> **Brano del documento**
·····

Il tema della scarsa copertura mediatica dell’emergenza climatica è una delle molle che, nel 2019, mi hanno portato in piazza agli scioperi per il clima. Sono quindi almeno 5 anni che se ne parla, tuttavia solo pochi giorni fa, nel suo intervento alla Cerimonia del Ventaglio con la stampa parlamentare il Presidente Mattarella ha messo in guardia tutti i media rispetto al negazionismo e al perdere tempo in discussioni circa fatti ormai assodati, discussioni che a lui (e a noi) sembrano “francamente sorprendenti”. Nel 2019 le proteste studentesche guidate da Greta Thunberg richiamavano l’attenzione del mondo su qualcosa che stava arrivando. Ora, con fenomeni estremi sempre più frequenti ed un clima italiano che si avvia alla tropicalizzazione, la crisi climatica si sta spiegando benissimo da sola: reagire alla crisi infatti non è tanto questione di se, ma di quando: i danni e le vittime sono destinati a crescere se non interveniamo in maniera preventiva e massiccia. Sarebbe intuitivo dare spiegazioni delle cause, in maniera da poter intraprendere le azioni dirette ad eliminarle, quelle cause. Viene allora da domandarsi quale tassello manca, o è mancato, fra il mondo scientifico e i media e perché, invece, all’estero il tema è ampiamente coperto. Quale la sua interpretazione?

Ho ritenuto assolutamente opportuno appoggiare questa iniziativa proposta da alcuni colleghi della Comunità Scientifica del WWF (Antonello Pasini, Giorgio Vacchiano e Cristina Facchini) e supportata poi dal resto della Comunità e da altri scienziati, tra cui il Nobel Giorgio Parisi. Il tema della comunicazione delle informazioni scientifiche al grande pubblico e della necessità di farlo in modo corretto ed efficace è fondamentale in tutti gli ambiti, ma è davvero urgente e improrogabile nel caso dei processi e fenomeni legati alla crisi ambientale. Tra questi il tema dei cambiamenti climatici intorno al quale stiamo assistendo sui media ad una girandola di affermazioni spesso scorrette nei contenuti tecnici ma che a volte rasentano il ridicolo nelle modalità.
Ha ragione chi considera sorprendenti le discussioni che mettono in dubbio il cambiamento climatico globale e le cause antropogeniche di questo. Bisogna sgomberare il tavolo da incertezze, non si tratta di ipotesi o congetture bensì di fatti molto ben documentati. Ma queste incertezze, dubbi e tendenze negazioniste rimangono e prosperano tra il pubblico probabilmente proprio a causa delle modalità con cui le informazioni vengono trasmesse.

·····

> **Dati raccolti**
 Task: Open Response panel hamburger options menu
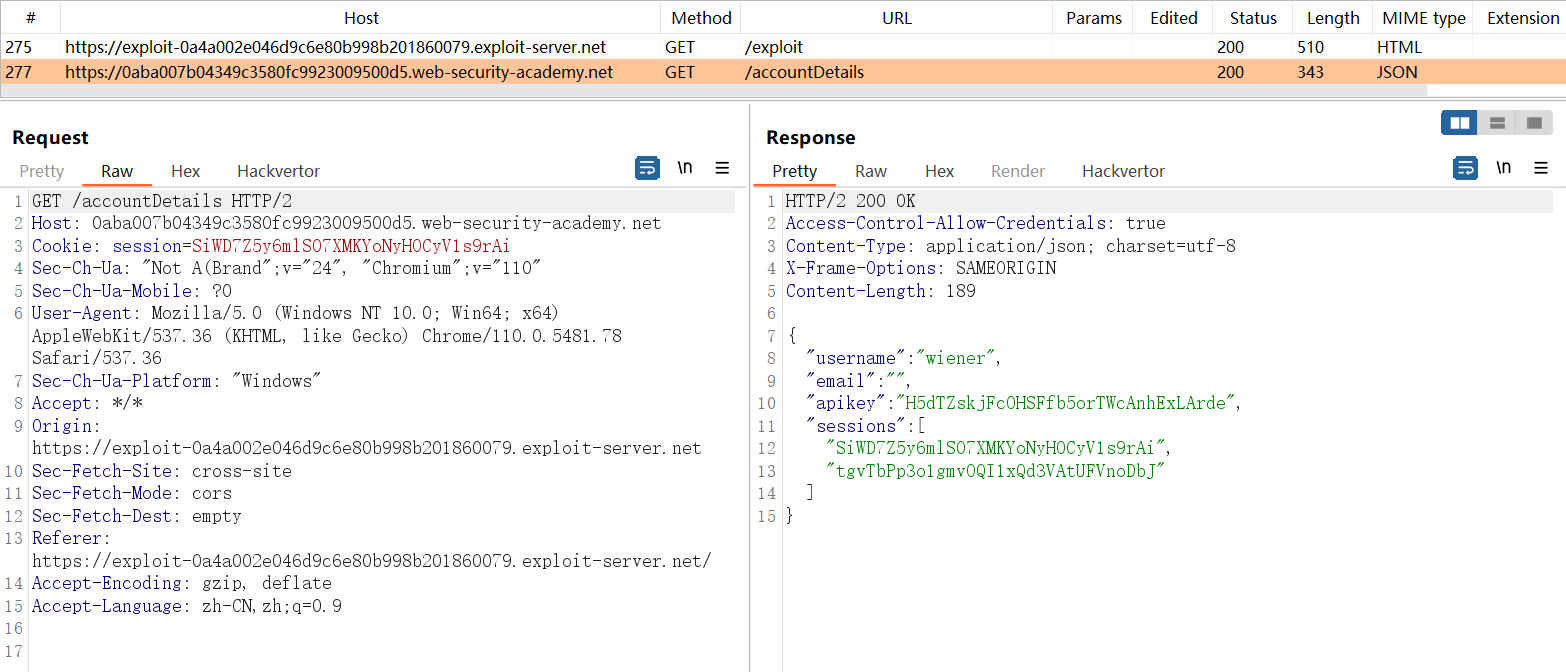[1540, 168]
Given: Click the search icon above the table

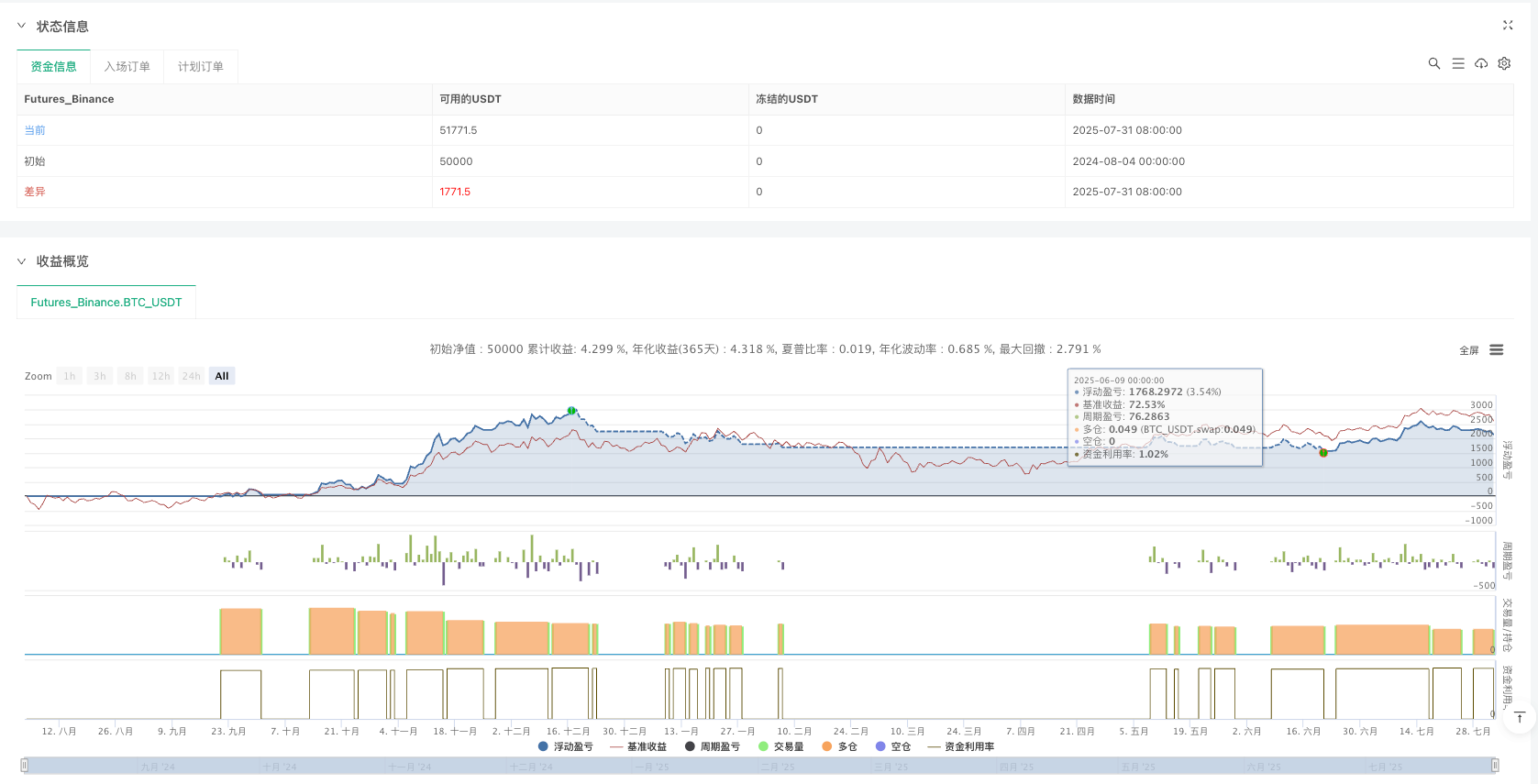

·····

> **Consegna**
Prosegui il brano sulla comunicazione della crisi climatica nei media, riprendendo subito dopo la sua ultima frase.

> **Risultato**
Un interessante studio condotto in modo molto dettagliato da Greenpeace nel 2022 su tutti i mezzi di comunicazione di massa (quotidiani, magazine, programmi radio e televisivi) ha sottolineato che nonostante l’intensificarsi degli eventi estremi sia ormai ben evidente a tutti, il problema climatico non viene raccontato in Italia per quello che è: un’emergenza che minaccia la vita sul pianeta e la sicurezza delle persone. Scarsissima è stata l’attenzione generale al fenomeno con pochissimi articoli al giorno pubblicati nel 2022 dai quotidiani italiani. Persino quando si parla di eventi estremi, la connessione con i cambiamenti climatici è riconosciuta in appena un quarto delle notizie trasmesse dai telegiornali. Ovviamente ciò con le dovute eccezioni. Nel 2023 forse le cose sono migliorate leggermente ma il problema rimane ed è per questo che è stato rivolto l’appello ai media. Il problema è in parte dovuto alle forti influenze sui media del potere politico ed economico e in parte della scarsa alfabetizzazione scientifica e partecipazione alle questioni ambientali del pubblico (i fruitori dei media). Questo innesca un circolo vizioso che sicuramente influisce sulla qualità del prodotto.

A mio parere, il problema nella comunicazione in questo ambito è molteplice.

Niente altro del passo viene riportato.